I landed on the rarest of rarities – a movie on HBO that I actually wanted to watch. Even better, it was near the beginning. Even more better, it was one of my favorites: All the President’s Men.
I wasn’t alive when this movie came out. In fact, I wasn’t alive for most of the 70s. Watergate has always been more of a Trivial Pursuit answer than it has been a real life historical fact, one that many actually lived through, an encyclopedic scandal that you can measure ages by. “Yes,” they say. “I was 14 when I heard about Watergate.”
Well, I was -6. Watergate fell into a rare time period – from when history education stopped for the year (we never quite made it past JFK in any of my history classes, it seemed) to the year I was born. From 1963 to 1978, my historical knowledge is blank. Non-existent. I still know only a little, and that’s what I’ve seen on television.
I did pick up a lot of knowledge during a weird journalism kick that I went through a few years back. I wanted to be a journalist. Badly. During that time, I read Cronkite and learned about Ed Murrow and delved as deeply into the greats as I could handle. I read Ben Bradlee’s autobiography, A Good Life: Newspapering and Other Adventures. I was suddenly entranced by the idea of investigative journalism. I wanted to know more.
Eventually, though, I realized I was out of my league.The journalism bug died shortly after a semi-failed attempt at sports writing for our local paper. However, a welcome byproduct of the dream was the discovery of All the President’s Men – the story of Bernstein and Woodward’s fight as junior reporters at the Washington Post to uncover one of the greatest scandals in Presidential history.
There’s little to no soundtrack, with background noises boiled down to the minimum: the anxious murmur of the press room, the sound of breathing on the other end of a telephone, the blaring silence that reporters are met with when a cover’s been blown. The dialogue carries the movie, as it should, and the paranoia – from the journalists, from the editors, from the witnesses – is palpable. It’s everything that’s great about screenwriting, nearly minimalist in its brilliance.

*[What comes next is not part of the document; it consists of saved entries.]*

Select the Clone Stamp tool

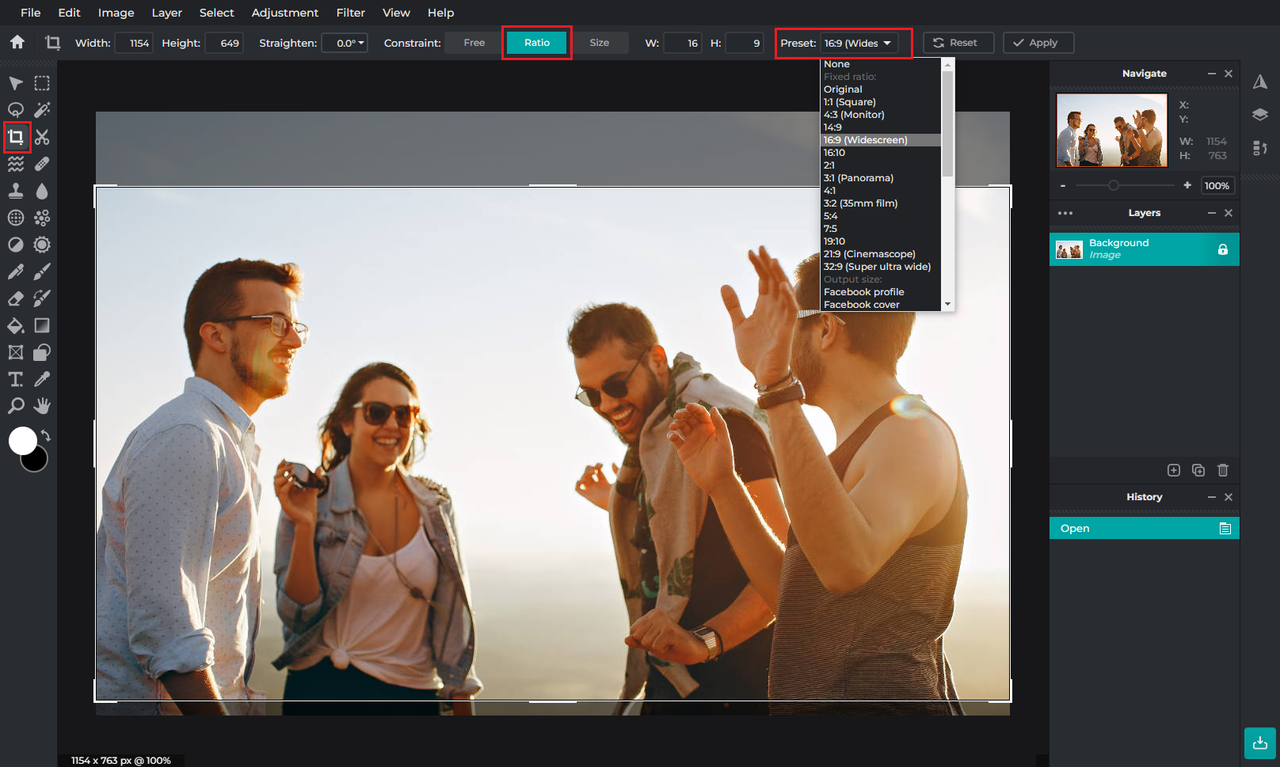pyautogui.click(x=15, y=190)
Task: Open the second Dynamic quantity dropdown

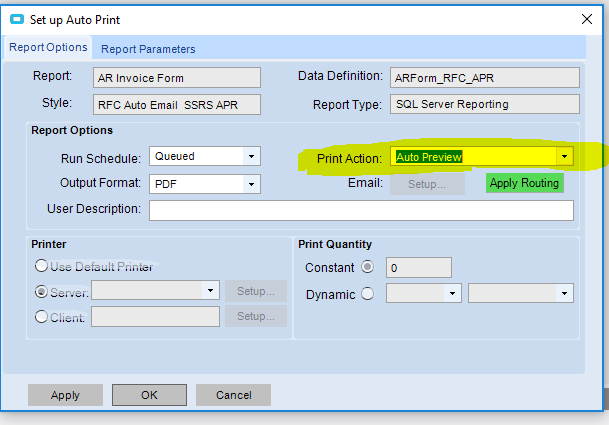Action: click(565, 293)
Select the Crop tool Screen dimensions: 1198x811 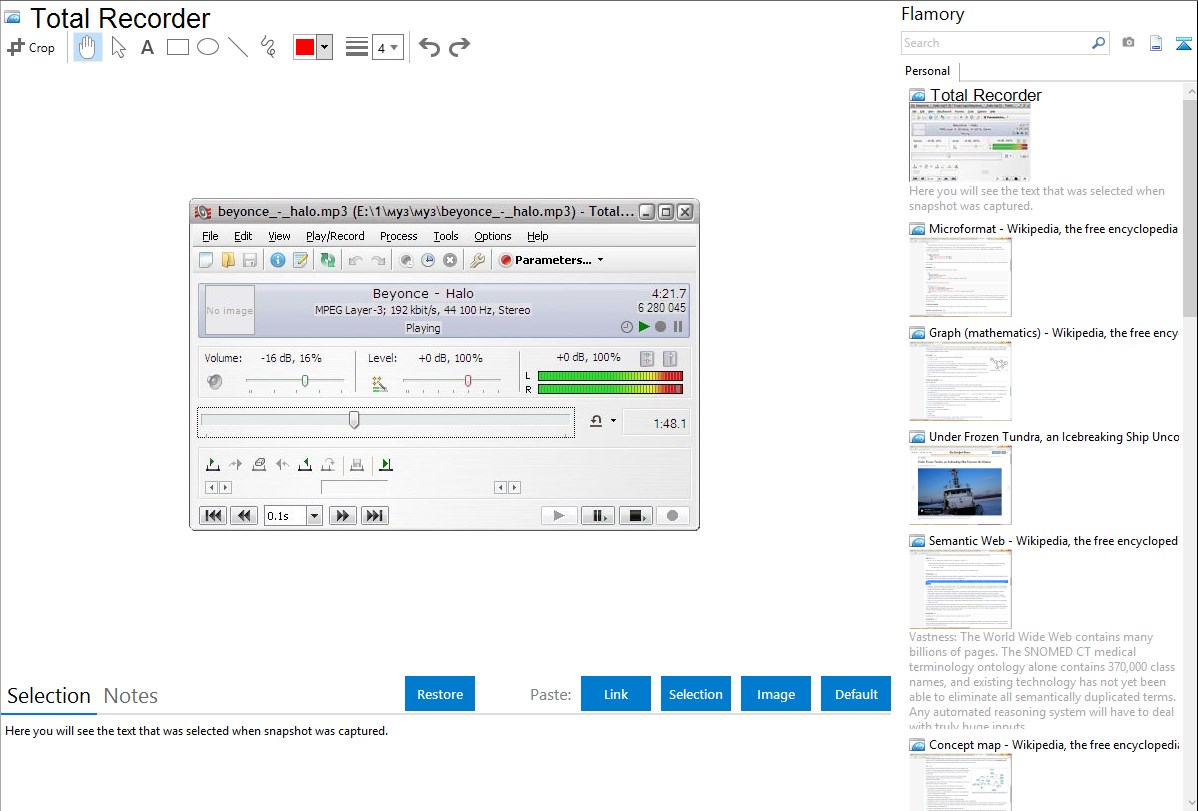coord(31,47)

But the best part is that it serves as a time capsule to one of the greatest periods of print journalism this country has ever seen. People don’t do it like this anymore. Witnesses are too free to give up information, and the information is eventually ignored by the public as a whole. The sense of urgency to get a story out has been usurped by the Internet, by instant communication and by an increase in indifference.
Writing so raw, so exposing; brutally revealing and important. The paper, the journalists, the story, the informant, the time, the target – everything came together perfectly, just at the right time. A journalistic masterpiece was created. And when you compare it to everything else, it seems amazing that it ever happened in the first place.
The Top Five Movies About Writing and Journalism
1. All the President’s Men (1974) – See above.
2. Adaptation (2002) – The premise alone is brilliantly penned; a screenplay within a screenplay. Writer’s block never seemed so entertaining. Officially, one of the only two movies in which I can stand Nicolas Cage.
3. Good Night and Good Luck (2005) – More journalism than writing, the story of Ed Murrow’s public fight against the Red Scare and McCarthyism should have won the Oscar for Best Picture, in my opinion.
4. Capote (2005) – Another 2005 film that I thought was better than what won the Oscar. Great performance by Philip Seymour Hoffman.
5. Dead Poets Society (1989) – Does this one count as a movie about writing? I say yes, only because I liked it and am desperately trying to bring stuffy university sweaters back in style, one argyle at a time. I’m standing on my desk right now as you read this. (No, I’m not.)